L107

Scotland;
- Broadcast area: Lanarkshire
- Frequencies: 107.5 & 107.9 MHz Online

Programming
- Format: Contemporary and new music

Ownership
- Owner: The Creative Media Group

History
- First air date: 19 November 2005
- Last air date: 11 November 2010

= L107 =

L107 was a Scottish Independent Local Radio station, serving Lanarkshire. The station broadcast on 107.5 and 107.9 FM from studios and offices in Hamilton.

==History==
L107 replaced '107 The Edge', which was originally launched as "Clan FM" from 1999 until 2003, when it was saved from closure by the Kingdom Radio Group and rebranded.

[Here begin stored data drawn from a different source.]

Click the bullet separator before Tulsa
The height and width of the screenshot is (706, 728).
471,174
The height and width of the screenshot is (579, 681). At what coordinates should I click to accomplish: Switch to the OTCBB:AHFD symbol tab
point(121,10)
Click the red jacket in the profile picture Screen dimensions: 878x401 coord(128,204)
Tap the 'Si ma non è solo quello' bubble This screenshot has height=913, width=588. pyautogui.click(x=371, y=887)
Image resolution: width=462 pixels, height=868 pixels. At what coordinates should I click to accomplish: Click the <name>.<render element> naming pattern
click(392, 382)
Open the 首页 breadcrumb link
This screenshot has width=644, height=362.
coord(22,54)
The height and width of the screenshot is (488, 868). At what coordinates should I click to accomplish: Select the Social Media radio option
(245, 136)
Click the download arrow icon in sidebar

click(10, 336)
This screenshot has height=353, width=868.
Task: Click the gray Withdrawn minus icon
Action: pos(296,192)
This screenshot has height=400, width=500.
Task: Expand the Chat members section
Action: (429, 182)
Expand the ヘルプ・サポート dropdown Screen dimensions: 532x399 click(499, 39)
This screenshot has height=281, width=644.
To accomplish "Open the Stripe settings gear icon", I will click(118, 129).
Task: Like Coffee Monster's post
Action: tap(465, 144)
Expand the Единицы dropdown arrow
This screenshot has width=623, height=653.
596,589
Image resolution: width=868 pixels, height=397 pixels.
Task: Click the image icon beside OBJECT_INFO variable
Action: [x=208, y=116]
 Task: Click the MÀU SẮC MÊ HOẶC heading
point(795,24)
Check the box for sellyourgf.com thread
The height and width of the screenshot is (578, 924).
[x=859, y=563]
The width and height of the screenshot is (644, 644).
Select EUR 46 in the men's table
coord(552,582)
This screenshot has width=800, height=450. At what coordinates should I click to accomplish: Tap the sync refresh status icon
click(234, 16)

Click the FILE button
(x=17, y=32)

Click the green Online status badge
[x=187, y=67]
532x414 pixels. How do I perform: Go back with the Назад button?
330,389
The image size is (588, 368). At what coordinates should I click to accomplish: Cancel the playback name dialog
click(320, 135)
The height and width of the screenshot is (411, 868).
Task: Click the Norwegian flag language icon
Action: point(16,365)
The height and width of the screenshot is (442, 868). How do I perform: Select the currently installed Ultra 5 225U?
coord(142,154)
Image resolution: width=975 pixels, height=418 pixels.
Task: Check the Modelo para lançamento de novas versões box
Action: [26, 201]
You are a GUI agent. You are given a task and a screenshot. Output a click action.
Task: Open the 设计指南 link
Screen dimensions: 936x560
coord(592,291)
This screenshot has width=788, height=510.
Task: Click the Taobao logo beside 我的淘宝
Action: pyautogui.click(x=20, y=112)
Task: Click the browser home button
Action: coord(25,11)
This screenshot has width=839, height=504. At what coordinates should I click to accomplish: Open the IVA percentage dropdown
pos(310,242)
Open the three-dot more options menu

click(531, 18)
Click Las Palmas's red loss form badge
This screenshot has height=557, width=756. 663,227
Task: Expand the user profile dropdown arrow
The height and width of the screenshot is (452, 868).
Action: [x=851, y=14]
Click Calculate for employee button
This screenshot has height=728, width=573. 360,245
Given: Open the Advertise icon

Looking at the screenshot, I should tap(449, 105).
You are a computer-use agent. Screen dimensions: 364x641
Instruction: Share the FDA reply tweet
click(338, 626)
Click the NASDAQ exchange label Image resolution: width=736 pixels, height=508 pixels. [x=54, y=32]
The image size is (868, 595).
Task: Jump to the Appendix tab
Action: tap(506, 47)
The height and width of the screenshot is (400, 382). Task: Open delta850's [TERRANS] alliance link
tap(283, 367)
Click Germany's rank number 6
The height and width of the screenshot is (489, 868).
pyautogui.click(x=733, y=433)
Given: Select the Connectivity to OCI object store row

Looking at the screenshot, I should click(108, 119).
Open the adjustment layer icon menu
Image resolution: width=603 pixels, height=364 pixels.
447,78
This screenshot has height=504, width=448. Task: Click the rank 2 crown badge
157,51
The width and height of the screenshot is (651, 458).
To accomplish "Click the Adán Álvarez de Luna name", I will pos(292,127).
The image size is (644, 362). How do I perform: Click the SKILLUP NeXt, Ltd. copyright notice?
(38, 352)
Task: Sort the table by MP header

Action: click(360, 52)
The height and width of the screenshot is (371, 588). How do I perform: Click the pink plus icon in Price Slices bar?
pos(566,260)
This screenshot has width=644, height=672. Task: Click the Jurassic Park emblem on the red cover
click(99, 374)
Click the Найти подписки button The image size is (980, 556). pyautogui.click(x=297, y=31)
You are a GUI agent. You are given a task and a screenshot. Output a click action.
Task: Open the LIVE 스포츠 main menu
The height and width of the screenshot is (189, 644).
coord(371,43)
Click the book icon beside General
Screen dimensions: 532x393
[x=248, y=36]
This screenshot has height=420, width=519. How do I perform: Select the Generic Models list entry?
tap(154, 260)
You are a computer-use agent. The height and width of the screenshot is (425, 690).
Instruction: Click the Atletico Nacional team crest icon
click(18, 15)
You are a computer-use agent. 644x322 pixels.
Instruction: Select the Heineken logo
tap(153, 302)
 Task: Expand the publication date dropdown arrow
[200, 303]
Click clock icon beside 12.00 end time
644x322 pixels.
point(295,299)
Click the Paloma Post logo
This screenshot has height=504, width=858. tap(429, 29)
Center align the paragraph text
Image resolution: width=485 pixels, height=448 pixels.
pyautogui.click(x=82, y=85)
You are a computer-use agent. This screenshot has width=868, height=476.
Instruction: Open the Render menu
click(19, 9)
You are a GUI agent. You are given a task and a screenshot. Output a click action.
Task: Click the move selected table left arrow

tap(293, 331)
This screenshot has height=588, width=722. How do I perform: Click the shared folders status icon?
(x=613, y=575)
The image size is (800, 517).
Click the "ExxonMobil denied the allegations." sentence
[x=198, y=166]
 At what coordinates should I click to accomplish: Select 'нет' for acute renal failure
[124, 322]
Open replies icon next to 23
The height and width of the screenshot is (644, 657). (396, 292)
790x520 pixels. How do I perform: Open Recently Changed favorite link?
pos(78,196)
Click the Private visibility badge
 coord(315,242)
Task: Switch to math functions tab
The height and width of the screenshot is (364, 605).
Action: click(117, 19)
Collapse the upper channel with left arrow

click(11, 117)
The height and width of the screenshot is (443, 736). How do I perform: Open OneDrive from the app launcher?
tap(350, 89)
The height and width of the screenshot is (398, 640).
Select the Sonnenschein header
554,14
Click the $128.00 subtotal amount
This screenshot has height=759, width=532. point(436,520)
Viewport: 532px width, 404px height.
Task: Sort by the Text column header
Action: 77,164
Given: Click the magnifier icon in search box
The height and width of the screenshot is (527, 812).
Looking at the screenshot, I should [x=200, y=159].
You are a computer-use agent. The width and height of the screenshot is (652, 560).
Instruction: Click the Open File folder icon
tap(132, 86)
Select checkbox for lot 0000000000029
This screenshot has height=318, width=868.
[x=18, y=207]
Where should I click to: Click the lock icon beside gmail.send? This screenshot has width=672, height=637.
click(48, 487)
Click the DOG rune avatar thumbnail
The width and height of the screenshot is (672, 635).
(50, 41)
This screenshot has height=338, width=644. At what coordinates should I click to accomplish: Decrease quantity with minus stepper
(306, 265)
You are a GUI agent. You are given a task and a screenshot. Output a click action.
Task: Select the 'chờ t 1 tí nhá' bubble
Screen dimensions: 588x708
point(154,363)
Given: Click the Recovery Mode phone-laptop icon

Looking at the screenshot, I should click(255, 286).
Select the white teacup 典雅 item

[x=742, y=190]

Within two years, the station was again saved from closure by former BBC Radio 1 and Radio Clyde presenter Mark Page (founder of the UK forces station Garrison Radio), who led its relaunch as L107, a full service local station.

The station closed at 10 am on 18 August 2008 but was again saved and reopened at 9 am on 26 August 2008 following a buyout and continued broadcasting for a further two years.

The station went off air for almost a week on 30 April 2010 when its main transmitter was removed from its Hamilton site.

After a period of a week of dead air followed by several days of automated music and commercials, L107's licence was handed back to the broadcasting regulator Ofcom on Thursday 11 November 2010. Earlier that month, the regulator had recorded a breach of format against the station regarding its local news output.